PROVIDED DATA »

──────────

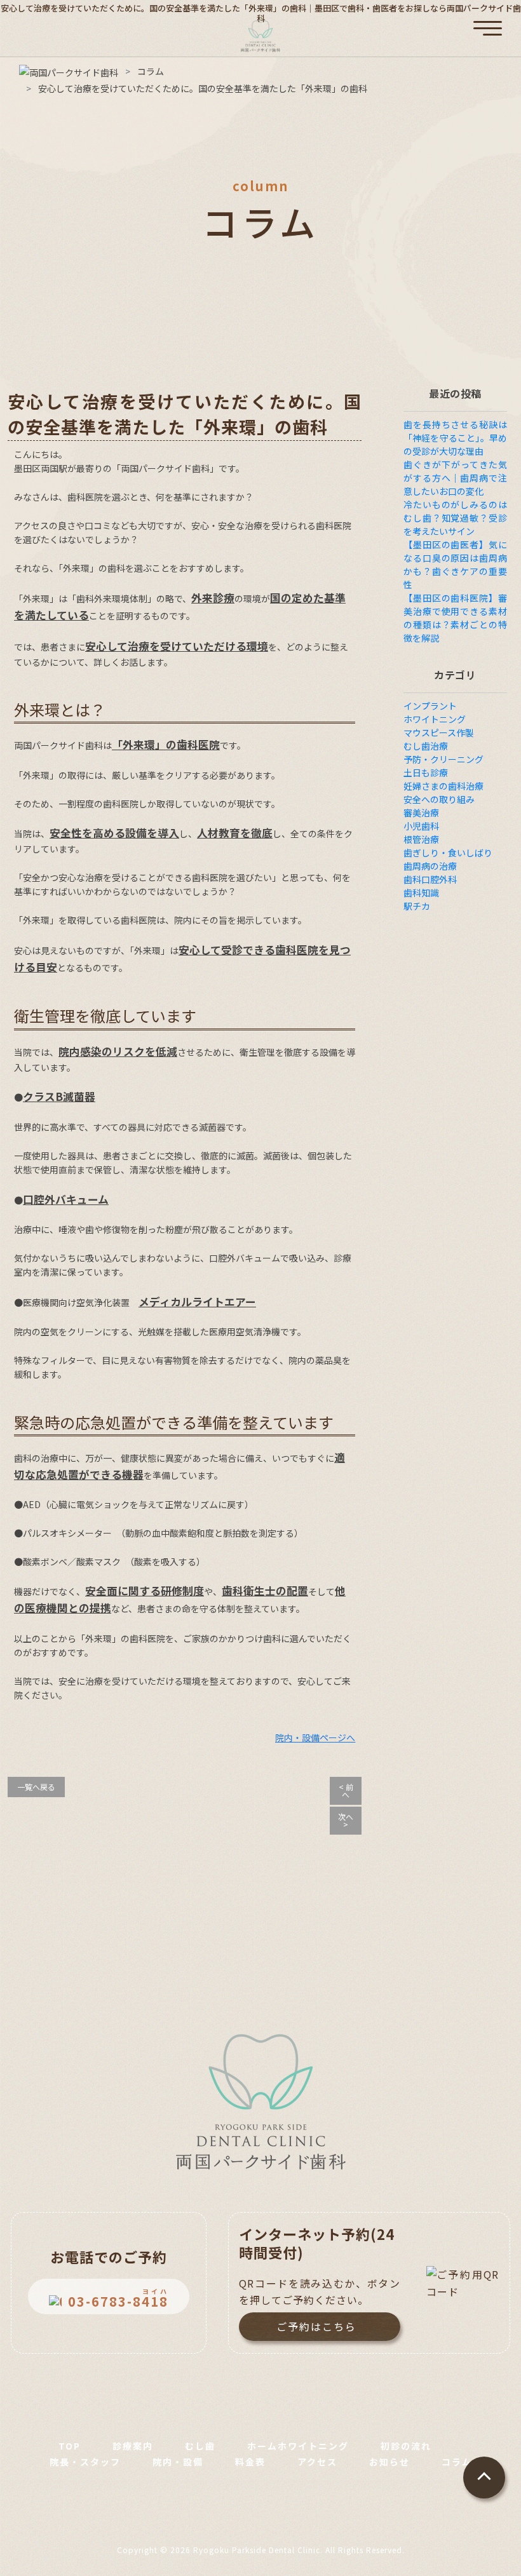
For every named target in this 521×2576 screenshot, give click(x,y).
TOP (69, 2445)
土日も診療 (425, 772)
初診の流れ (406, 2445)
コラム (457, 2461)
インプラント (430, 705)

──────────

PROBLEM STATEMENT » Please copy every line of the items above word for word, leaving out the pictures.

EXERCISE OUTPUT »
For every named target in this 521×2576 screenshot, give click(x,y).
TOP (69, 2445)
土日も診療 (425, 772)
初診の流れ (406, 2445)
コラム (457, 2461)
インプラント (430, 705)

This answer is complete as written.